● Exercise goal
Using the material below, print the line that contains "Ablehnen (126, 2542)", the line that contains "Mathias Fritzsche (116, 449)", and every line in between, exactly and nothing else.
:: Input material ::
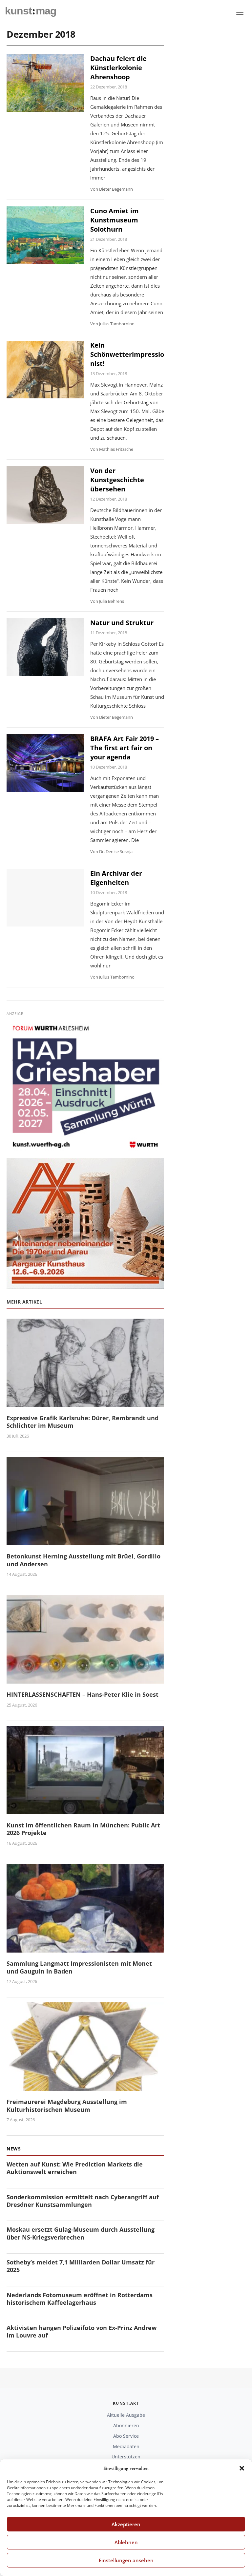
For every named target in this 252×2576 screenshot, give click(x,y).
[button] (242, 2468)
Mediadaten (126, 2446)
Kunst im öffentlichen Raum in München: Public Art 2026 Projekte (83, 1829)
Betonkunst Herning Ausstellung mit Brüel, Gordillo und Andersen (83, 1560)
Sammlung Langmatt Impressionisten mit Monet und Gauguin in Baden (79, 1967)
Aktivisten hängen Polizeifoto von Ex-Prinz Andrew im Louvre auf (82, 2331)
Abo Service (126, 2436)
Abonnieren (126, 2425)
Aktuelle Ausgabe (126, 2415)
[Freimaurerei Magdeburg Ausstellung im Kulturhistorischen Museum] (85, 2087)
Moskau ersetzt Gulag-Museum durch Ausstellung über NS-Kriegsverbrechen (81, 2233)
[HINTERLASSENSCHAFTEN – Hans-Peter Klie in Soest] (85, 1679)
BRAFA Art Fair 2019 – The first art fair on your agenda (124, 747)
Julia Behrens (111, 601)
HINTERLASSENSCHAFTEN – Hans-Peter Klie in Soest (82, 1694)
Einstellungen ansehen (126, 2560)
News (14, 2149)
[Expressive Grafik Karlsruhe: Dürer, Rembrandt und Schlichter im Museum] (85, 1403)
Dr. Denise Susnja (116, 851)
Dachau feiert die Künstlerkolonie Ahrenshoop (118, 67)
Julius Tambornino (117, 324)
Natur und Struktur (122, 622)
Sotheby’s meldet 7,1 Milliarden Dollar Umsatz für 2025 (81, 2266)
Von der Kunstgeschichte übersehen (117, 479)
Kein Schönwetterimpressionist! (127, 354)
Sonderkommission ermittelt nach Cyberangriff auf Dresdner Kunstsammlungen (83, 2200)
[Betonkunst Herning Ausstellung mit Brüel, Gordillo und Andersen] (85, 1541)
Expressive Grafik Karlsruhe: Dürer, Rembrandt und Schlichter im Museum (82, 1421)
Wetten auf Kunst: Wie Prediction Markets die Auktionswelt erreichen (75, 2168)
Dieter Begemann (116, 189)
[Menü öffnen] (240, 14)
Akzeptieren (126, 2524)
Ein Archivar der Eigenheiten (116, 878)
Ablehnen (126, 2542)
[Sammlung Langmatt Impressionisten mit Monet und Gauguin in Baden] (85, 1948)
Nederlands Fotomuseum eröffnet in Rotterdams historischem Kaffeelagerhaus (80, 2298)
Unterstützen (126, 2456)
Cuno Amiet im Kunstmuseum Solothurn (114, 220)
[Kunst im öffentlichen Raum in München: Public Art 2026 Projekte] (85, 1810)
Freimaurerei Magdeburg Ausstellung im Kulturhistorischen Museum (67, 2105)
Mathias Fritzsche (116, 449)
:::
:: Input material ::
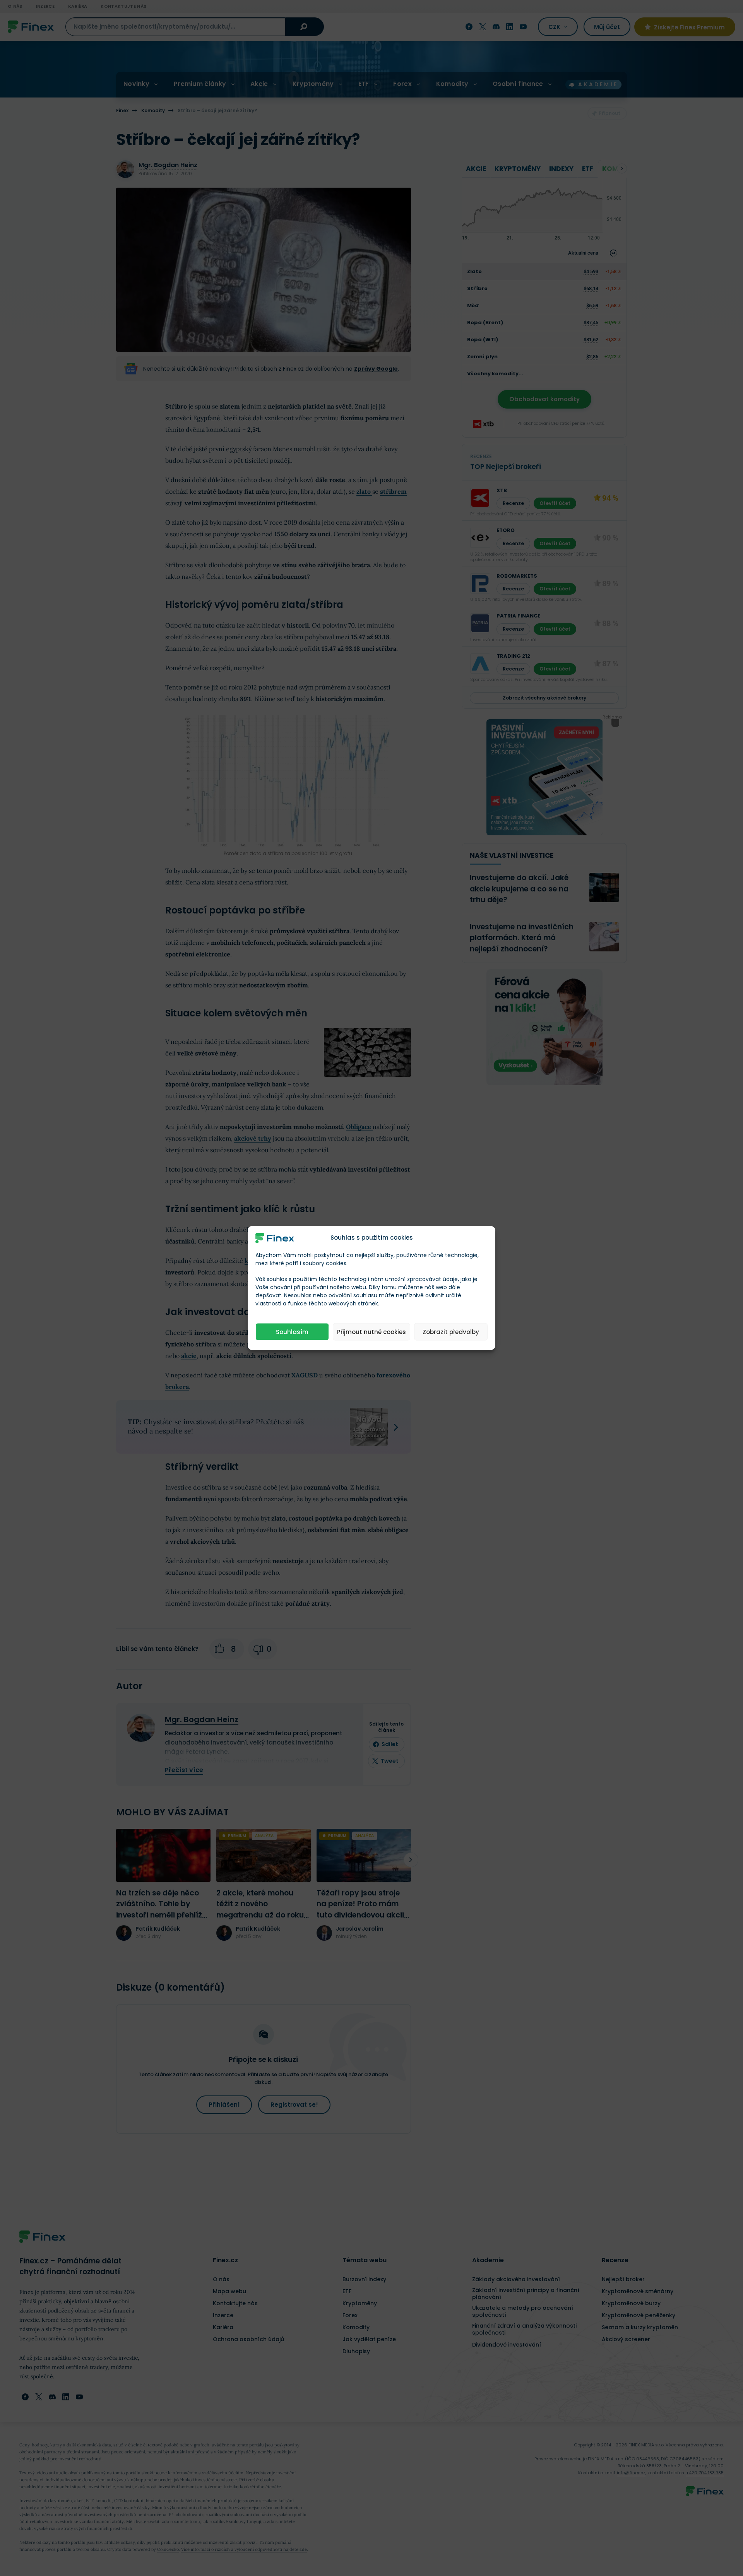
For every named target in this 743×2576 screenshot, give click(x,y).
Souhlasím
:::
● Exercise answer
Ablehnen (126, 2542)
[Sammlung Langmatt Impressionisten mit Monet und Gauguin in Baden] (85, 1948)
Nederlands Fotomuseum eröffnet in Rotterdams historischem Kaffeelagerhaus (80, 2298)
Unterstützen (126, 2456)
Cuno Amiet im Kunstmuseum Solothurn (114, 220)
[Kunst im öffentlichen Raum in München: Public Art 2026 Projekte] (85, 1810)
Freimaurerei Magdeburg Ausstellung im Kulturhistorischen Museum (67, 2105)
Mathias Fritzsche (116, 449)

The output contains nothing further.